To address the limitations of current LLM apps and pave the way for LLM-powered agents, several improvements are necessary:
- Improved reasoning: LLM-powered apps need to get better at reasoning through prompts in a given context window. This could be via better (bigger?) models or better application-level prompting strategies to guide the LLMs through tasks.
- Dynamic context injection: In addition to the static system prompt and user input, have some clever ways to dynamically inject contextual information, such as user preferences or style into the prompt. Some basic forms of this are emerging with system prompt templates or giving long-term memory (a la MemGPT), but I suspect that there's much more that can be done at the application level.
There are a lot of people spending a lot of time on a lot of projects for AI agents.
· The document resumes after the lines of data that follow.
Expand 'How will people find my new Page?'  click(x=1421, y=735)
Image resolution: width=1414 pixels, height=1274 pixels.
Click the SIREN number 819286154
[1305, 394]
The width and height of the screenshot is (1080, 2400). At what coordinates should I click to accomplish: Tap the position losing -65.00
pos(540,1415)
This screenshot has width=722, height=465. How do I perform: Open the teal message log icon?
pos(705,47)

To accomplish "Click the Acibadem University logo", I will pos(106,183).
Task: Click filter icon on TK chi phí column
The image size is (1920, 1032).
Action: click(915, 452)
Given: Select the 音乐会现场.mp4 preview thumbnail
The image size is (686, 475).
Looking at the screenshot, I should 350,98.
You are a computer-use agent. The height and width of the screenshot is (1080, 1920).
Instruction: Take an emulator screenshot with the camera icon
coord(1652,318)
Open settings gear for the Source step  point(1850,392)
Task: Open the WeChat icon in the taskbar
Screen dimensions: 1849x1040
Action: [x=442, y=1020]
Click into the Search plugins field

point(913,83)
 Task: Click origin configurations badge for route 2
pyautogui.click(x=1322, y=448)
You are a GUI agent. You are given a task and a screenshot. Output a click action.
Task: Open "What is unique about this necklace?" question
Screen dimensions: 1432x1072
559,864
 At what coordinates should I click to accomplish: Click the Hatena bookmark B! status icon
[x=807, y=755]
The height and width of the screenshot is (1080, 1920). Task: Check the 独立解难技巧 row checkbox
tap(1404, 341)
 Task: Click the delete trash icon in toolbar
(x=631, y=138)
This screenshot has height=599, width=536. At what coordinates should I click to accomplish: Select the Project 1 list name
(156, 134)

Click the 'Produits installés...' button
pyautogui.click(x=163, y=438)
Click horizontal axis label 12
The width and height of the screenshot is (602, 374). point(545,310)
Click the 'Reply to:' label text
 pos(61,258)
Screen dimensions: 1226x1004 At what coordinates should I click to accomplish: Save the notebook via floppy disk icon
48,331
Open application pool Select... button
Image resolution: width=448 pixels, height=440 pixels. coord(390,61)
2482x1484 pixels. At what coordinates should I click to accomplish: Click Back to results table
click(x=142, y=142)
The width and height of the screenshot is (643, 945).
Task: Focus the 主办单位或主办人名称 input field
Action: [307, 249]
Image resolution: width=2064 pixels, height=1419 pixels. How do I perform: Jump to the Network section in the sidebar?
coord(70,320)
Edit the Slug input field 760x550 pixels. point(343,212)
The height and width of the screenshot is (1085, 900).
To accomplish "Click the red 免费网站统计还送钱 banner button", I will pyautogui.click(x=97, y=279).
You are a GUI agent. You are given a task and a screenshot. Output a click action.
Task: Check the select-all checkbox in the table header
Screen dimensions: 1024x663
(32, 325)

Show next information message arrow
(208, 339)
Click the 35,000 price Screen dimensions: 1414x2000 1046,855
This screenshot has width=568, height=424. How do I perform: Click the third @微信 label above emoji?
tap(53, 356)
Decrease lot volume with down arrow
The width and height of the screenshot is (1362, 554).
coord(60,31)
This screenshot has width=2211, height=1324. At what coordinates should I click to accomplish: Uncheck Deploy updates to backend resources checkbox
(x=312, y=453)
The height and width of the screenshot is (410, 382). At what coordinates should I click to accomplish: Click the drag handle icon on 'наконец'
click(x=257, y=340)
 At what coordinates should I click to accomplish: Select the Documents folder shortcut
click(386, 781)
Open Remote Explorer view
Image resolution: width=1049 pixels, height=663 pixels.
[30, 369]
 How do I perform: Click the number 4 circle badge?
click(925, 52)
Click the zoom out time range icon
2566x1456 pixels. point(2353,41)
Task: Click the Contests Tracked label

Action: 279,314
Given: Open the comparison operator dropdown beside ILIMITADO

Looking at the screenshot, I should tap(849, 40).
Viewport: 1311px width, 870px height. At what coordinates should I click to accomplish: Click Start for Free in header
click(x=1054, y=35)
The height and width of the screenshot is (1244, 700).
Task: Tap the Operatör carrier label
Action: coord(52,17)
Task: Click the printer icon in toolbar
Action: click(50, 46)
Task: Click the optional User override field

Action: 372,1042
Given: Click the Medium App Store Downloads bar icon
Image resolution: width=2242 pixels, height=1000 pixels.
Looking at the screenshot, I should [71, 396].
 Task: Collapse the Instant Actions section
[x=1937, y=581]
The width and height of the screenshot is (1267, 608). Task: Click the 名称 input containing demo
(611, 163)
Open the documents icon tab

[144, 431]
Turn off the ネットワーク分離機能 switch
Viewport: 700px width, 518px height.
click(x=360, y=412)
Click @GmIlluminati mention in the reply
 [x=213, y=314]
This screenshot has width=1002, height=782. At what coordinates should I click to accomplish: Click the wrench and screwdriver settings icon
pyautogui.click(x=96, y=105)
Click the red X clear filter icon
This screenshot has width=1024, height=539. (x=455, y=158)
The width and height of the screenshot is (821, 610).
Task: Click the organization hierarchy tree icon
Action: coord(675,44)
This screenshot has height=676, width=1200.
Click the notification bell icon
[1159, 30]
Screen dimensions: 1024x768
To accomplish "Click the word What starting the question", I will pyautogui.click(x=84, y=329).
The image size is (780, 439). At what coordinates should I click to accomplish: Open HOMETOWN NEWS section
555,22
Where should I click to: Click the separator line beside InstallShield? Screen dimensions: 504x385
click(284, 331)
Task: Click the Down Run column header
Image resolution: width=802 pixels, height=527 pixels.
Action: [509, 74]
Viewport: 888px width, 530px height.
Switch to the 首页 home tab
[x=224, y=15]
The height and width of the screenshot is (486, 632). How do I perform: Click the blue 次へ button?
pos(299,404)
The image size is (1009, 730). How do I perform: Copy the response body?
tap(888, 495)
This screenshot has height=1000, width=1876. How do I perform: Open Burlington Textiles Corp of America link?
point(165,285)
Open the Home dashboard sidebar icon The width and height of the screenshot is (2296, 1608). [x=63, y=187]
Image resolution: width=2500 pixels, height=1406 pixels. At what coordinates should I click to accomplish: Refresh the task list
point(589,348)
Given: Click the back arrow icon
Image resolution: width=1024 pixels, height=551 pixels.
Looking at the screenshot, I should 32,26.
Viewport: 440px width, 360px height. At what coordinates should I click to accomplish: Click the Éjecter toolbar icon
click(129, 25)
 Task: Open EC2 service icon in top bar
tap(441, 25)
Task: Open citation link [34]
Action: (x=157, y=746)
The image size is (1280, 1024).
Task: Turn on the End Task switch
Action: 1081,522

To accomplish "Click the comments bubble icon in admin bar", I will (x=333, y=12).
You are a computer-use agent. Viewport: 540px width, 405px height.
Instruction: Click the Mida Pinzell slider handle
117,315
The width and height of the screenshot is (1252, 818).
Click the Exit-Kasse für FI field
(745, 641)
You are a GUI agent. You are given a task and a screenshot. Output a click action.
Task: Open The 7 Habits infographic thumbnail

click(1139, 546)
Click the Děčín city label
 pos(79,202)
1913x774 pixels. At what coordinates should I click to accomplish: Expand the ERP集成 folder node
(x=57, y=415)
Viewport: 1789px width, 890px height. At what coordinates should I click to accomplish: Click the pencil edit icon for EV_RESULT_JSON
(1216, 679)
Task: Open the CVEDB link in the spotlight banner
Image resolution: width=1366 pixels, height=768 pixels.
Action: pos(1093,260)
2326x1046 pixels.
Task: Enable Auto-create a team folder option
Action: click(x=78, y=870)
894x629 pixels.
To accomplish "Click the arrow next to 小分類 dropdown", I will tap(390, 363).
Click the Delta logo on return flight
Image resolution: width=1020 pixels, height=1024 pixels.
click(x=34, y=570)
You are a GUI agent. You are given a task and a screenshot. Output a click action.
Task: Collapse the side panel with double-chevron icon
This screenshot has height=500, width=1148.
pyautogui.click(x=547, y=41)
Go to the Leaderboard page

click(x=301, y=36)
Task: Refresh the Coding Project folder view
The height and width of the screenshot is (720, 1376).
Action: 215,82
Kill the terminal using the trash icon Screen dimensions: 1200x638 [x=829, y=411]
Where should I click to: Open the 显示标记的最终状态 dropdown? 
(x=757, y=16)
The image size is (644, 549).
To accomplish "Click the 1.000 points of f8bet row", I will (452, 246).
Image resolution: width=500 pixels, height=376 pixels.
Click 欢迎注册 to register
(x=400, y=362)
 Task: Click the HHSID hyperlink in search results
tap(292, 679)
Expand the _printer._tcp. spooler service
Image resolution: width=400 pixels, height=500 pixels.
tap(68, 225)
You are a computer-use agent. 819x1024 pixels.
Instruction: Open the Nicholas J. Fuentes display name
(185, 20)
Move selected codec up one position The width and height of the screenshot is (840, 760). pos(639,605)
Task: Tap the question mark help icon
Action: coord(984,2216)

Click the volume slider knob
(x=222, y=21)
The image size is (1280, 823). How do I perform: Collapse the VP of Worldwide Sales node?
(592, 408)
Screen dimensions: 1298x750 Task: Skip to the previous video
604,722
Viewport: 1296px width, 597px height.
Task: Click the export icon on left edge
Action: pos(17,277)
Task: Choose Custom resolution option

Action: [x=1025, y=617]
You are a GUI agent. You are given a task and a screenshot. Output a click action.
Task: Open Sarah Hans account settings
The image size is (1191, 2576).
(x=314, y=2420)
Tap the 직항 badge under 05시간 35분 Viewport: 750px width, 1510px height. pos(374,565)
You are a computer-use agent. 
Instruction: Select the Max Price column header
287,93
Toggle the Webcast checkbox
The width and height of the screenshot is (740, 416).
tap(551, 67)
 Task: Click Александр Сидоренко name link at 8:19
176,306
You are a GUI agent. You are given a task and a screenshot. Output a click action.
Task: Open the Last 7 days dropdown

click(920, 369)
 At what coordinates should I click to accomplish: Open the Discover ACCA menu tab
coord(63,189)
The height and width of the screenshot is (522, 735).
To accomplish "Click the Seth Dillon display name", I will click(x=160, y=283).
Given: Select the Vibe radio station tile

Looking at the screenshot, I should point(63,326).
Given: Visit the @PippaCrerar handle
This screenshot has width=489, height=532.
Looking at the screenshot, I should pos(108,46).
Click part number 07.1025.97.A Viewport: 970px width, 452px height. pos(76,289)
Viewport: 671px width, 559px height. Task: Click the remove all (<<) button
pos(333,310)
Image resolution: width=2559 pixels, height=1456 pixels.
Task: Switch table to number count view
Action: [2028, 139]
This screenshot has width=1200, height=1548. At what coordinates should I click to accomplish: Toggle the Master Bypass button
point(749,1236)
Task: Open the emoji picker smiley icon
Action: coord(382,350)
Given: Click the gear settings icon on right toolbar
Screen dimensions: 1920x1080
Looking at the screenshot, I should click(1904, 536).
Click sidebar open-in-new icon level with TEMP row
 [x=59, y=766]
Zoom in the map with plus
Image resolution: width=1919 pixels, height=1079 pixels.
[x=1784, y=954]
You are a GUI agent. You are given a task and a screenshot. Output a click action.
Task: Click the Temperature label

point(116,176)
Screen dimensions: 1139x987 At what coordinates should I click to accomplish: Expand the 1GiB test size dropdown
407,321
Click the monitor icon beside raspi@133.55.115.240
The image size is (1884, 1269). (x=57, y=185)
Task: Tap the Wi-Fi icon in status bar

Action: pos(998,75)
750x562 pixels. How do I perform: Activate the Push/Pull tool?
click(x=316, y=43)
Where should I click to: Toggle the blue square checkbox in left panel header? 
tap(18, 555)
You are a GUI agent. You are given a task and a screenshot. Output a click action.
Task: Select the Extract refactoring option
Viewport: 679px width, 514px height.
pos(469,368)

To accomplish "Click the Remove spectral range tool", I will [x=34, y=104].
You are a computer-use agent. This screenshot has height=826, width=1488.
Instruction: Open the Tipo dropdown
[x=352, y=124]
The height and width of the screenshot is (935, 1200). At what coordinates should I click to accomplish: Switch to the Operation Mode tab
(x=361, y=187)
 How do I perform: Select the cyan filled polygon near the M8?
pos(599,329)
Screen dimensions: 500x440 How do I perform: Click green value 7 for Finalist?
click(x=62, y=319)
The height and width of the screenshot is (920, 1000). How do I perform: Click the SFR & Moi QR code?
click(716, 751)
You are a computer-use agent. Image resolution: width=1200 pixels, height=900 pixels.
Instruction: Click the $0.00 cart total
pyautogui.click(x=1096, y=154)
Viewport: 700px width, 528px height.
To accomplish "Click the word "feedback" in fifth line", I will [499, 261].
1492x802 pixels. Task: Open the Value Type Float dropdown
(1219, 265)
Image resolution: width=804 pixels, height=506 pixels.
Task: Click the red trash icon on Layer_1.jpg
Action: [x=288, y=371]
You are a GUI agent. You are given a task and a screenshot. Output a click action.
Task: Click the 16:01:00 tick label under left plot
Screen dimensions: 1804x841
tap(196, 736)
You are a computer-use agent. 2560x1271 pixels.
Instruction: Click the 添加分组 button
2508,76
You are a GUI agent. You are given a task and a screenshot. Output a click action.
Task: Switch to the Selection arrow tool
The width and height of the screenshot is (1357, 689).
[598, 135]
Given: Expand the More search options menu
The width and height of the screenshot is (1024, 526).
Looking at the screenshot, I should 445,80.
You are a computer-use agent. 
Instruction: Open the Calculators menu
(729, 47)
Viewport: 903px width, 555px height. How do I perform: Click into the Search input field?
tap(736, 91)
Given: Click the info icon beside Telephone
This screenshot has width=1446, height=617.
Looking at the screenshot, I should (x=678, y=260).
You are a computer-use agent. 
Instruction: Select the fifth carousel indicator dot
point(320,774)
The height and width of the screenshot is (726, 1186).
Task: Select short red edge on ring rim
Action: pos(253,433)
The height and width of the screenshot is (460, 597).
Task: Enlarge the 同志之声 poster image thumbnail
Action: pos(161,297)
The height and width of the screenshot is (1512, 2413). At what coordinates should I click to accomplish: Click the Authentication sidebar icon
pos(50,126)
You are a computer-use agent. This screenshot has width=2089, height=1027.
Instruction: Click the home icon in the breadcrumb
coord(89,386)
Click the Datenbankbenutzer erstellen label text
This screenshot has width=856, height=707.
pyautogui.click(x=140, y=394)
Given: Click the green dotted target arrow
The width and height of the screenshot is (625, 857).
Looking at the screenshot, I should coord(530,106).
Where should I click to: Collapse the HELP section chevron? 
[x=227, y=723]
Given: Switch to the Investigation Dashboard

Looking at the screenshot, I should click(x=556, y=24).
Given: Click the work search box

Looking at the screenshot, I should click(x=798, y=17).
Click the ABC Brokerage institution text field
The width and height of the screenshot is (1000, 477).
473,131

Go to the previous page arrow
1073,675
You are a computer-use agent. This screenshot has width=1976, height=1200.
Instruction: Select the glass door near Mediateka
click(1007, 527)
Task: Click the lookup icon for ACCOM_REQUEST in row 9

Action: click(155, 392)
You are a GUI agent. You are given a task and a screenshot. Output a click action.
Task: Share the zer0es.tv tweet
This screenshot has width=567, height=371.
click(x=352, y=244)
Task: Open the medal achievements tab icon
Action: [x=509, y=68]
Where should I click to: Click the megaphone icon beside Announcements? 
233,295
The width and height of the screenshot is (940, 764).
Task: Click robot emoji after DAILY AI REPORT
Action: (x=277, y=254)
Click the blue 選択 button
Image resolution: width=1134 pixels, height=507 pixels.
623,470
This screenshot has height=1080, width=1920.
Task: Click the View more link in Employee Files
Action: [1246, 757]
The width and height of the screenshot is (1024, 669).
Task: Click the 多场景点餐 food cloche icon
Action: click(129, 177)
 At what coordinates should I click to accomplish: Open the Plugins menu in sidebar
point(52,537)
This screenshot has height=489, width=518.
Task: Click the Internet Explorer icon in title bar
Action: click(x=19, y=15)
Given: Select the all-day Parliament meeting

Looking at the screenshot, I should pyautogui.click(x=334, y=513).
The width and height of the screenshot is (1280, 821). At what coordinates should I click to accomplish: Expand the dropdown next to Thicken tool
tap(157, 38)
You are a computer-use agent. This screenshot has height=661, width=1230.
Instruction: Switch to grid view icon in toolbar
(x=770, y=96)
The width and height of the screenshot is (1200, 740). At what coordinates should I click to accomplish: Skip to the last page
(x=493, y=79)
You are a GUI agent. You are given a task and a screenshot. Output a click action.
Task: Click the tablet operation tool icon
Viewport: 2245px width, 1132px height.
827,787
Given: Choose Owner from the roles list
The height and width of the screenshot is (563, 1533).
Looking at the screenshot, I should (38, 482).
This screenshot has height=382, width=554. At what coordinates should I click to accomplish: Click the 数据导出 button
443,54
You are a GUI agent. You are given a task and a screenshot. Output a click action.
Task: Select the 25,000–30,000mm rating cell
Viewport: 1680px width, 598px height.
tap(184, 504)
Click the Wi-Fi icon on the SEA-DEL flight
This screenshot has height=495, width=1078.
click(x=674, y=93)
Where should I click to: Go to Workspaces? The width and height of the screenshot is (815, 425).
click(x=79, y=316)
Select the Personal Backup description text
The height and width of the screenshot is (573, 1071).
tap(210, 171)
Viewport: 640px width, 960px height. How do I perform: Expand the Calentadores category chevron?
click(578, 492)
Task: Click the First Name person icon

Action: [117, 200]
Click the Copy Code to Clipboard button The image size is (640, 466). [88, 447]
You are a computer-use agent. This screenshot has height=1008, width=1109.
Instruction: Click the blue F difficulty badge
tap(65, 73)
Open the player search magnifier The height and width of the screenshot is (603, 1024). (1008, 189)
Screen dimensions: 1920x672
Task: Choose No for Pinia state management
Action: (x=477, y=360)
To name a few:
And then there are the LLM labs working on making the model better.
Once we get to autonomous agents, even if they're only for discrete tasks, it has the potential to completely revolutionize how we use software and interface with the world. Bill Gates expands on this idea in his excellent recent blog post, AI is about to completely change how you use computers.
I suspect that before we get to fully autonomous agents, there will be a phase of semi-supervised asynchronous agents. These agents can perform an indeterminate number of actions autonomously and asynchronously but regularly check in with a human for feedback. Think more email back and forth than the current class of chatbot's instant messaging.
I also suspect that in six months to a year's time, this blog post could look very different. New LLM models and application-level tools could make agent-driven LLM apps much more tangible.
While folks work on building these future classes of technology, we shouldn't lose sight of what we can do with the present set of tools to provide immense utility, the chatbot.